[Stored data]
======
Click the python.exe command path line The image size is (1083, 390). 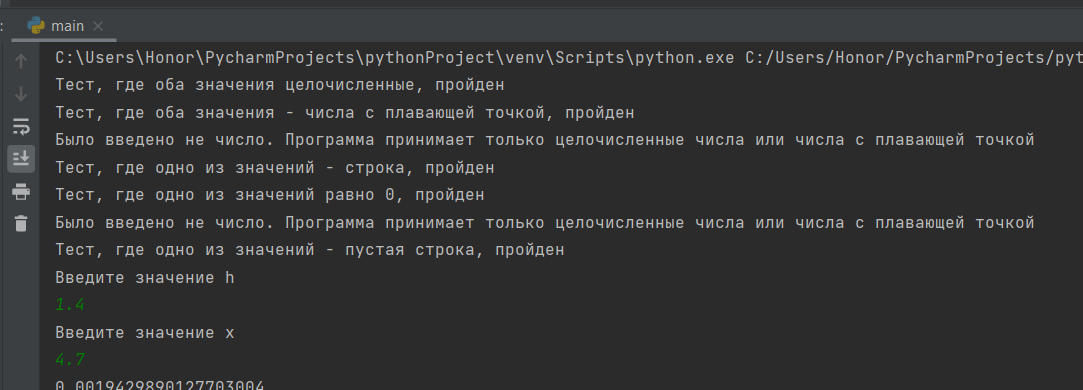pos(568,58)
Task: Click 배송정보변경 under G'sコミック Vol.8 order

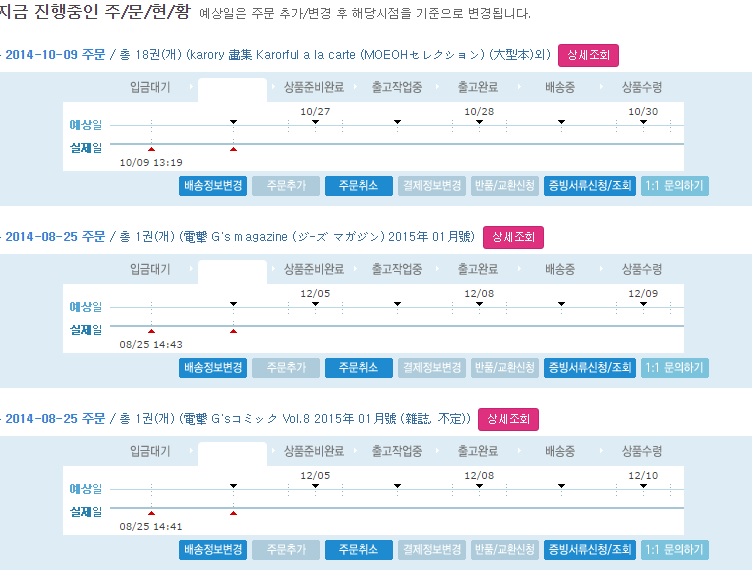Action: (213, 550)
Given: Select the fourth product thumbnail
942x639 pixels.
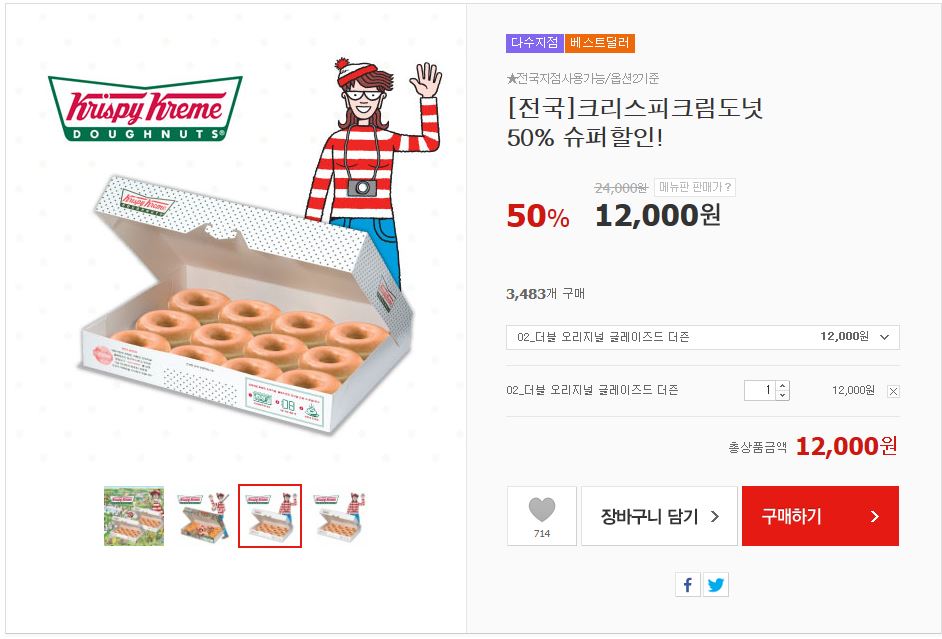Looking at the screenshot, I should coord(338,516).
======
__INSTRUCTIONS TO FOLLOW__
Repeat each line word for word, from the one with "Given: Select the fourth product thumbnail" down to the last line of the data, and keep the pictures out of it.

__RESULT OF THIS TASK__
Given: Select the fourth product thumbnail
942x639 pixels.
Looking at the screenshot, I should coord(338,516).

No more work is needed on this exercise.